“Illegal, immoral, and deplorable” were the words used to describe a perverse experiment using HeLa cells. HeLa cells came from a woman named Henrietta Lacks.
In The Immortal Life of Henrietta Lacks, the author Rebecca Skloot describes the life of Henrietta Lacks and the significance of her cells, known as HeLa cells, to science.
Henrietta Lacks was a poor black woman who died of cancer on October 4, 1951. Before her death, her cancer cells were harvested. Her cancer cells became famous because of their unique capacity to replicate outside of the body. HeLa cells have been used for many different purposes, including testing the polio vaccine.

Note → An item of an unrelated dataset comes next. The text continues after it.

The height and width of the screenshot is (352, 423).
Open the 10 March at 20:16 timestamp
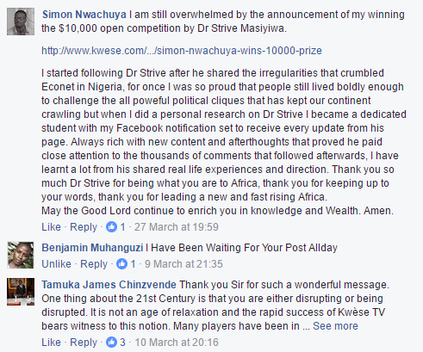pyautogui.click(x=177, y=343)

However, researchers have also abused HeLa cells. Skloot writes about Dr. Chester Southam, a cancer researcher, who injected patients with HeLa cells beginning in 1954 to test theories on cancer. At first he injected people with cancer with HeLa cells. They developed cancerous nodules. Then he tested HeLa cells on healthy people. He placed an advertisement in a penitentiary’s newsletter: “physician seeks 25 volunteers for cancer research”.
Southam gave multiple cancer cell injections to each prisoner, and unlike the terminally ill patients, those men fought off cancer completely.
Southam then moved onto injecting the cells into gynaecologic surgery patients without telling them that the cells were cancerous. Eventually, he made an arrangement in 1963 with Emanuel Mandel, Director of Medicine at the Jewish Chronic Disease Hospital to use Mandel’s patients for research. Mandel’s staff were to inject patients with HeLa cells. However, three Jewish doctors refused to do so without obtaining the patients’ informed consent. After they refused to do so, Mandel had a resident inject the patients with the cancerous HeLa cells.
The plan was that Mandel would have doctors on his staff inject twenty-two JCDH [Jewish Chronic Disease Hospital] patients with cancer cells for Southam. But when he instructed his staff to give the injections without telling patients they contained cancer cells, three young Jewish doctors refused, saying they wouldn’t conduct research on patients without their consent. All three knew about the research Nazis had done on Jewish prisoners. They also knew about the famous Nuremberg trials.
All three doctors resigned and sent a resignation letter to Mandel and a reporter. “When Mandel got the letter, he called a meeting with one of the doctors, and accused them of being overly sensitive because of their Jewish ancestry.”
The doctors described Southam’s research in their affidavits using words like “illegal, immoral, and deplorable”. Additionally, a fourth doctor came forward and explained in an affidavit that the patients could not consent anyways even if informed. “One had advanced Parkinson’s disease and couldn’t talk, others spoke only Yiddish, one had multiple sclerosis and “depressive psychosis”.
The Medical Grievance Committee found Southam and Mandel guilty of fraud, deceit, and unprofessional conduct in the practice of medicine. The Committee concluded that evidence was put forward showing an attitude “on the part of some physicians that they can go ahead and do anything… and that the patient’s consent is an empty formality.”
Luckily, informed consent has become integral to the medical system.